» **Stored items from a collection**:
————————
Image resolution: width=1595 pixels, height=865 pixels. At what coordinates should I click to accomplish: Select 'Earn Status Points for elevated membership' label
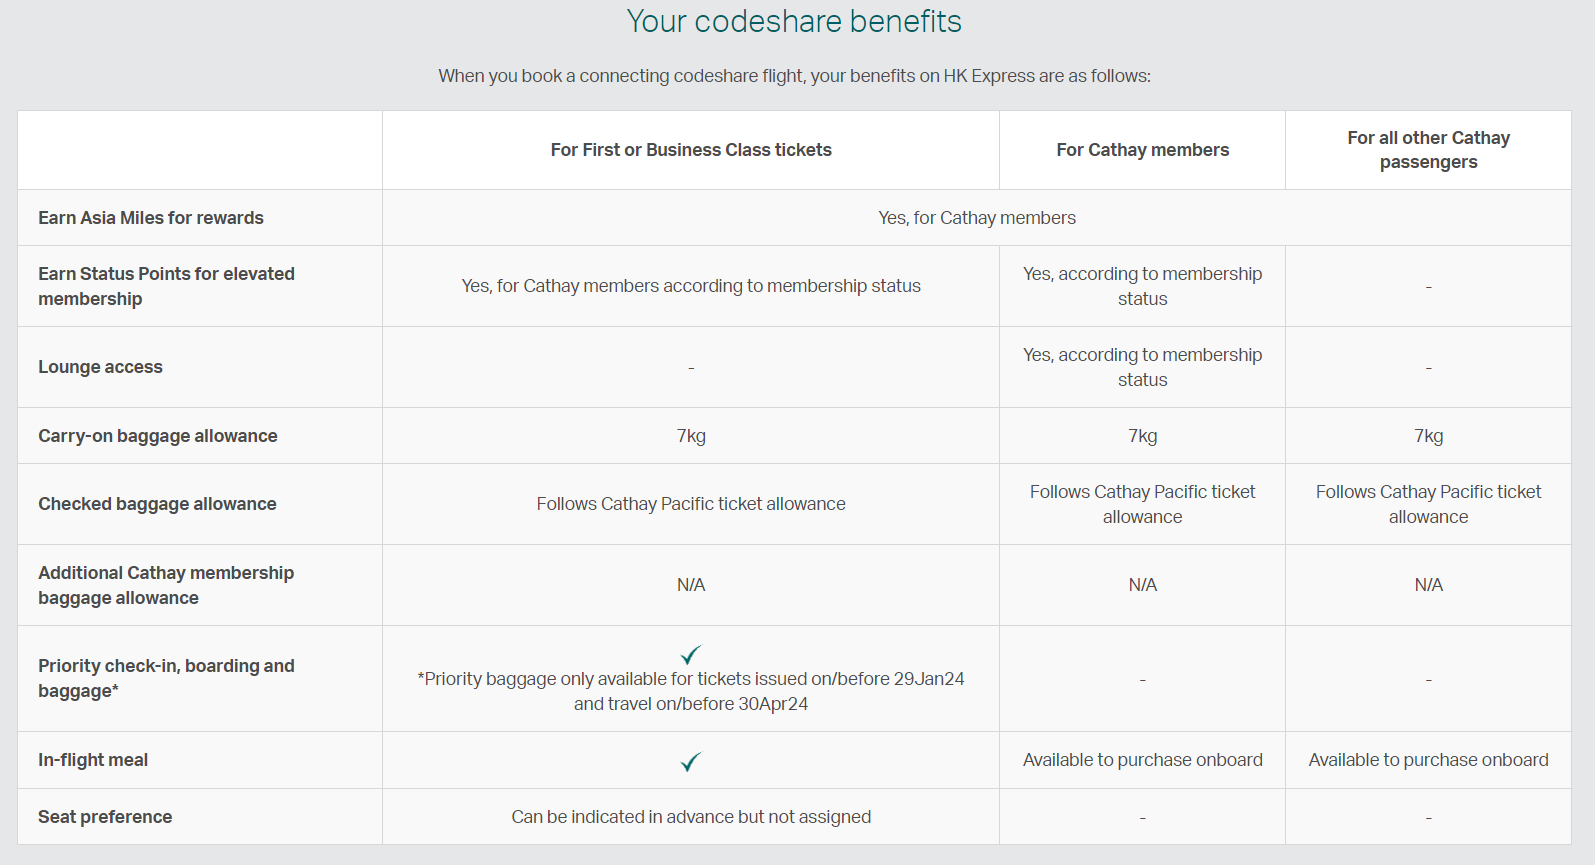(166, 286)
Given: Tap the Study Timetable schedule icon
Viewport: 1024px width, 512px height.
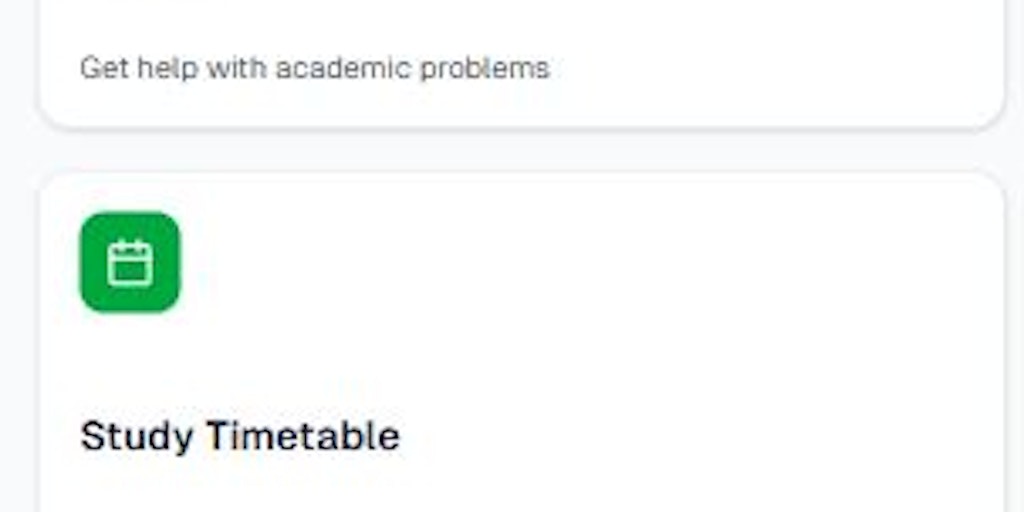Looking at the screenshot, I should (130, 263).
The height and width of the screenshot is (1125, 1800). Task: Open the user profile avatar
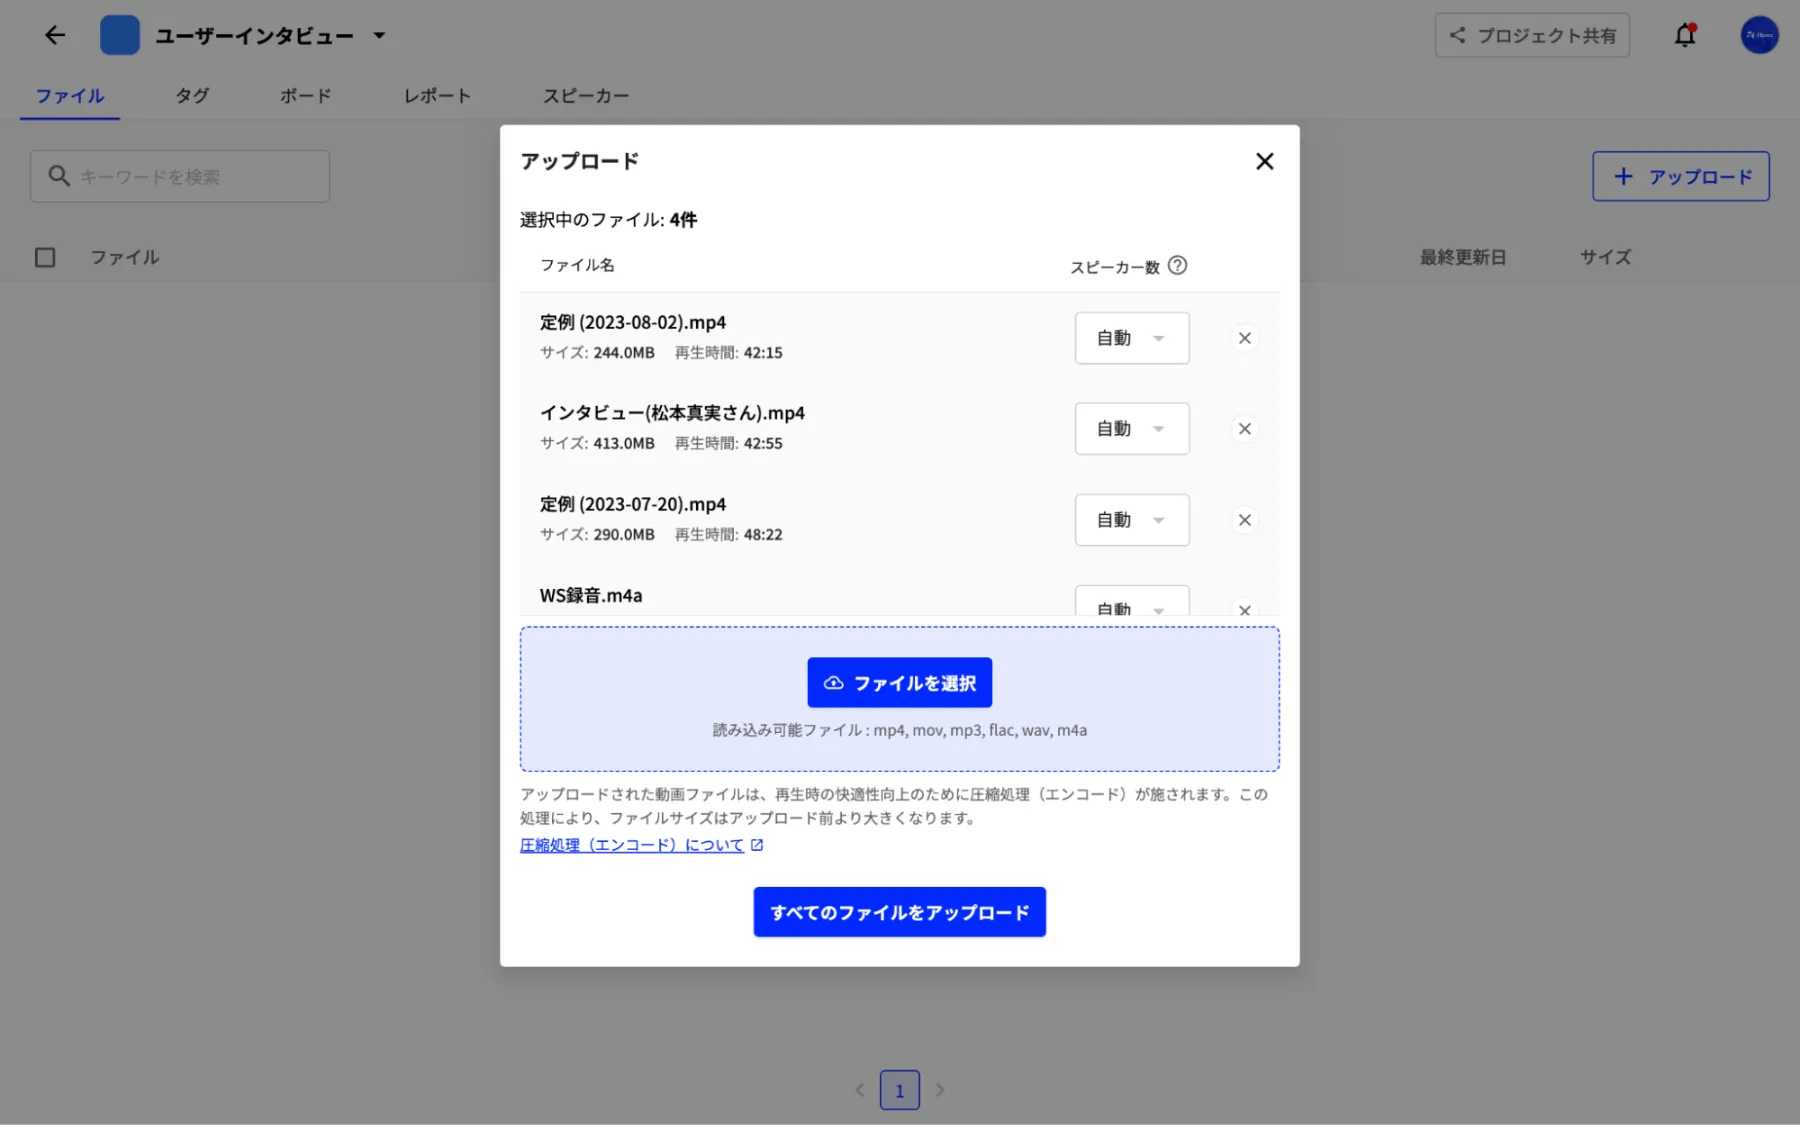click(x=1759, y=35)
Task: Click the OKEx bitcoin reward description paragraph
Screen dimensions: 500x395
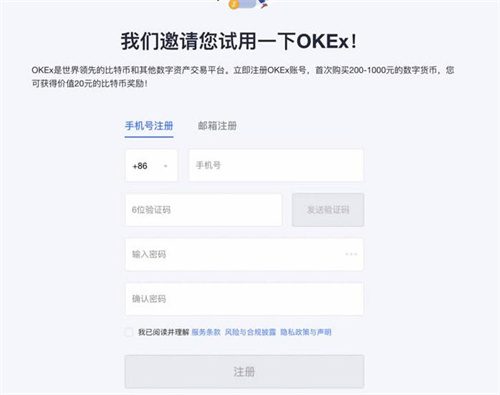Action: (x=243, y=77)
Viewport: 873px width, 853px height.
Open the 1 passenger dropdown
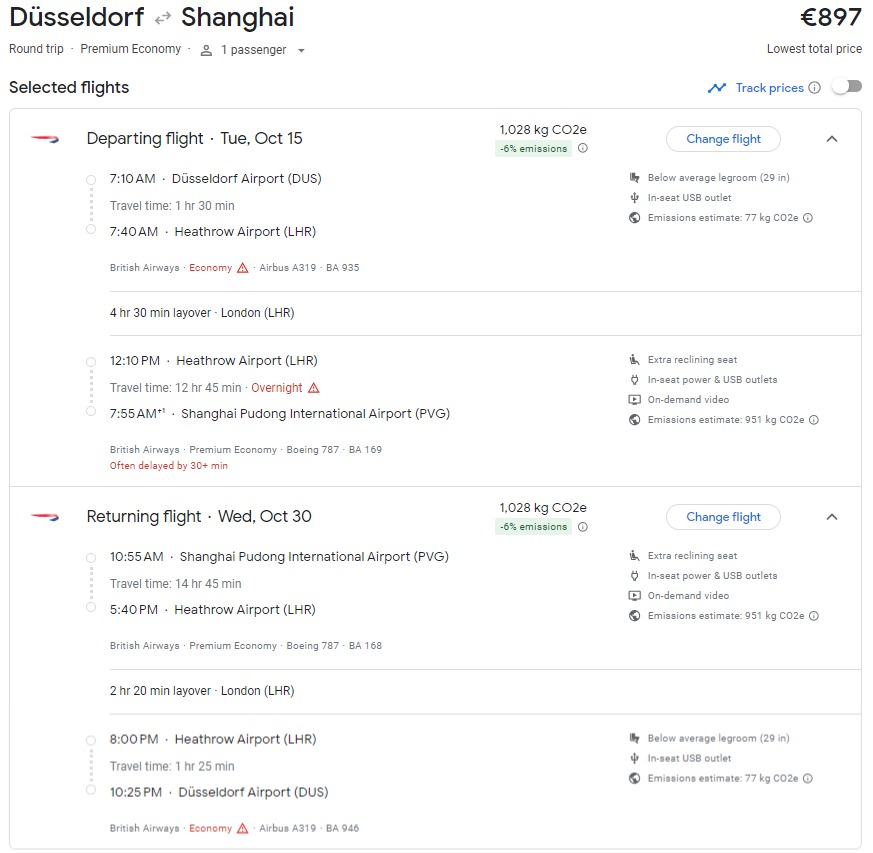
————————
» **TASK TO COMPLETE**: All entries above are to be reproduced exactly, with no pictures.

» **YOUR SOLUTION**:
Image resolution: width=1595 pixels, height=865 pixels. At what coordinates should I click to accomplish: Select 'Earn Status Points for elevated membership' label
(166, 286)
Given: Tap the Study Timetable schedule icon
Viewport: 1024px width, 512px height.
Looking at the screenshot, I should (130, 263).
The height and width of the screenshot is (1125, 1800). Task: Open the user profile avatar
click(x=1759, y=35)
Task: Click the OKEx bitcoin reward description paragraph
Screen dimensions: 500x395
Action: (x=243, y=77)
Viewport: 873px width, 853px height.
Open the 1 passenger dropdown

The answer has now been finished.